First begun in the context of the Piet Zwart Fine Art Masters by writer and translator Kate Briggs, Short Pieces That Move! has since expanded beyond the institution into online writing sessions, and more recently a publishing project. Cara Farnan sits down with the group a few days before their second pamphlet launch to ask about the work that they have been doing and the collective and energetic nature of their editing and publishing processes.

Back in April, tea in hand, I sat down to my laptop and joined an online writing session with Short Pieces That Move!. Hosted on a rise-up pad, no cameras in sight, a chorus of names and colours threw out words; we read, interjected, wrote sentences, borrowed words from others, rewrote sentences. I was met with this same playful energy of reading, responding, writing in bursts, then borrowing and rewriting when I joined an in person workshop hosted by the collective at the Van Abbehuis in Eindhoven a few months later.

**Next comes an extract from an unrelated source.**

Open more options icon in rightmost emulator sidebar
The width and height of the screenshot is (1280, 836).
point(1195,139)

Initiated by long time group members Annabelle Binnerts, Ash Kilmartin, Linus Bonduelle and Petter Dahlström Persson, SPTM! has recently started a publishing project as well, founded on the principles that publishing is possible and that editing, design, printing and making public all present further occasions for co-learning. The group published its first run of four pamphlets by Katerina Zdjelar, Vasiliki Sifostratoudaki, Annabelle Binnerts and Niels Bekkema back in January 2023, followed by another four in July by Xiaofeini Liu & Kate Price, Kate Moss, Ash Kilmartin and Jake Caleb.

Cara Farnan

 Kate, I wonder if you could start by introducing Short Pieces That Move!, and talk a little bit about how the writing group side of it began within the Fine Art Masters at Piet Zwart?

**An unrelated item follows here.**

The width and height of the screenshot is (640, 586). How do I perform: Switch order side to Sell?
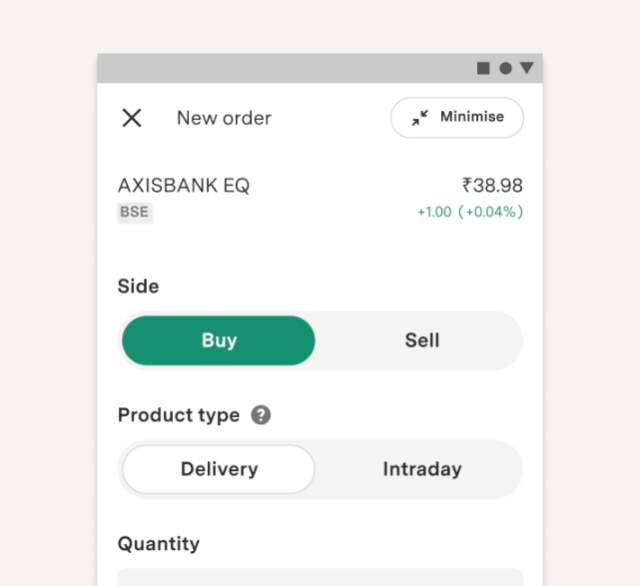coord(422,340)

SPTM! Pamphlet Launch, January 2023

Kate Briggs

 ‘For a long time, I was a writing tutor on the Masters in Fine Art at the Piet Zwart Institute, where my primary role was to support thesis writing. But I was always noticing that a lot of the writing activity that was happening in the studios was directed more towards the practises than towards this thesis component. I had this sense that it would be great to make a time and an occasion to attend to this writing action that felt separate from what the thesis needed to be. It also came about from my own enthusiasm and desire to push my own writing, and to play and experiment. The group was called Short Pieces That Move! from the very beginning. I had just bought this Penguin Anthology of the Prose Poem, edited by Jeremy Noel-Todd. There is some great work in there and in most cases it is very short, achieving its major effects in just a paragraph or a couple of lines. So the first proposition within the context of the MFA was to read a short piece of writing written by someone else and ask “how is it working?”, “how is it moving?”, “what is it doing to us as readers, how is it generating these effects?”. It’s quite classical creative writing pedagogy in a way. Our next question was: “then how do we authorise ourselves to write with the move we’ve just identified and test it for ourselves?”’.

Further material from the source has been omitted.